***** Excerpt to read *****
Comment: Check-mate for NI21?

Ex UUP Party members Basil McCrea and John McAllister pictured in Belfast the day after they left their party last year.
Ex UUP Party members Basil McCrea and John McAllister pictured in Belfast the day after they left their party last year.

As a 35 year old “guardian reading, left wing hippy” (a description I did not give myself) I had finally given up on politics.

I decided that no one in Northern Ireland was going to live up to my expectations of what a politician should be.

I was sick, sore and tired of the empty promises, corruption allegations, scandal, stupidity and the downright embarrassing behaviour that seemed to be on constant flow from our political representatives.

This time I couldn’t even be bothered to register to vote, I missed the deadline - so I thought - busy running round after the little boy (now 16 months) that I was going to no doubt pin my changing the world dreams upon.

But then I got the call that would completely mess with my newly-found political freedom from the feelings of responsibility that came from my innate belief in democracy.

I was revelling in the land of “I couldn’t care less” for once, this time I wasn’t even going to have to think of clever or sarcastic put downs when I creatively and artistically spoilt my ballot.

My old school friend Jayne Olorunda (author of the book Legacy about the murder of her Nigerian father by the IRA in 1980) revealed she was standing for election. I groaned and rolled my eyes - practically obligatory when you’re trying to be politically nonchalant but at the same time I was secretly jealous of her courage but confused at her choice of party.

Yikes! Despite having gone to great effort over the years to cast a spoilt vote in protest this time I couldn’t offer my friend my vote.

However, luckily she wasn’t standing in my area, I kept silent about my embarrassing apathetic secret.

Then I started listening to Jayne and her reasons for choosing the party.

I hadn’t realised they were designated Unionist but I liked their style, well what Jayne told me so far.

I emotionally and intellectually bought in.

I thought NI21 was going to give people who couldn’t be heard a voice and Jayne would be one of them.

I set about relieving my guilt for not registering to vote by doing what I could to help her - this included meeting with people from the party. I play the cheeky, question asking side kick very well.

During this time, much to my initial dismay, I found out that my good friend Alison Crawford was also standing (Alison is an academic and well known advocate for disabled issues and who has Spina Bifida herself) I was over the moon, that was my decision made - NI21 was the party for me.

But embarrassingly I was not registered to vote. Worse still Alison was a candidate in my area - my feelings of political freedom were dashed beyond belief. I now felt a terrible sense of disappointment in myself - the one year I get apathetic, everyone else stands up to be counted.

Much to my surprise I found out I could still register and I rallied a few more family members who hadn’t and off we went. My guilt was gone and I was back in the game, a democratic voter ready to unleash my one vote that would change the world - or at least give my friend Alison a chance to.

As time passed I realised my renewed youth-like enthusiasm and excitement about politics was going to be short lived.
*****
In the comment piece on NI21, what is the title of the book written by Jayne Olorunda? The records were taken from a separate source and have no connection to the text.
***** Entries provided *****
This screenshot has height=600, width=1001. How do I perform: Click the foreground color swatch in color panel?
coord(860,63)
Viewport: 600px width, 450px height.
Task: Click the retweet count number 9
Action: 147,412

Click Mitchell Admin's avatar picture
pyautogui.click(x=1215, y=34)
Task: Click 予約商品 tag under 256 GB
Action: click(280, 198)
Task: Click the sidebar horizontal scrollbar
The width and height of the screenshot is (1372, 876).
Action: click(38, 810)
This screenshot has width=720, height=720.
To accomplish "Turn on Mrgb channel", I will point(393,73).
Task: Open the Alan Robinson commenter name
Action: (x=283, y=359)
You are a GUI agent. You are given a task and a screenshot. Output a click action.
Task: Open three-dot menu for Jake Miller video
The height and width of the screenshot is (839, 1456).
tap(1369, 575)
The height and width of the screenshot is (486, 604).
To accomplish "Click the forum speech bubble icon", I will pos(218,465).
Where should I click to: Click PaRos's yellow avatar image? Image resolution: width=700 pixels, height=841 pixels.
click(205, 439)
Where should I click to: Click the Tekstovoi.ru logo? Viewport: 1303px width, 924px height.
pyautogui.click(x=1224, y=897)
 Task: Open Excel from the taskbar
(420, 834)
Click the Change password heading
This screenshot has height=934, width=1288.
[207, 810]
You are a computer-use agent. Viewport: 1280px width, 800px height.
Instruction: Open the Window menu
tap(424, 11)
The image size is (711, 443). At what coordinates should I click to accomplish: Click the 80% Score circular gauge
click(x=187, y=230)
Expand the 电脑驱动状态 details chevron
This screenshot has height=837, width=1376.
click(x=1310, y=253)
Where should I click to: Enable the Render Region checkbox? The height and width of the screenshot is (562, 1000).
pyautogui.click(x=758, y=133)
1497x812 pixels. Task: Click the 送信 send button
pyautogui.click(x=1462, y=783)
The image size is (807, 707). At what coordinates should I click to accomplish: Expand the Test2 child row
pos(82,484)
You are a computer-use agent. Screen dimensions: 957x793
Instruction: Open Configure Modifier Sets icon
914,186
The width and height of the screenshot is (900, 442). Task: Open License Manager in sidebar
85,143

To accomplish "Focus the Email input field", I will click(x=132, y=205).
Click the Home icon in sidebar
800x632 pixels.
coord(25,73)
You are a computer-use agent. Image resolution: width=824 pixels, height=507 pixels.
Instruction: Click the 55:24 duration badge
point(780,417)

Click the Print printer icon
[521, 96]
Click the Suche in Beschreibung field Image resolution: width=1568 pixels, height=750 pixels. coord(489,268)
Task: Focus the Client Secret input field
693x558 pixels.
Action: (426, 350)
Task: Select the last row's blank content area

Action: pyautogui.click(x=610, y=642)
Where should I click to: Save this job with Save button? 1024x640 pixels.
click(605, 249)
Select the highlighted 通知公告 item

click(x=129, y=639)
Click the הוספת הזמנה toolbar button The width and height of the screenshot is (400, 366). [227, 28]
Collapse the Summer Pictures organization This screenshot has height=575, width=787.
*****
Exercise solution
Legacy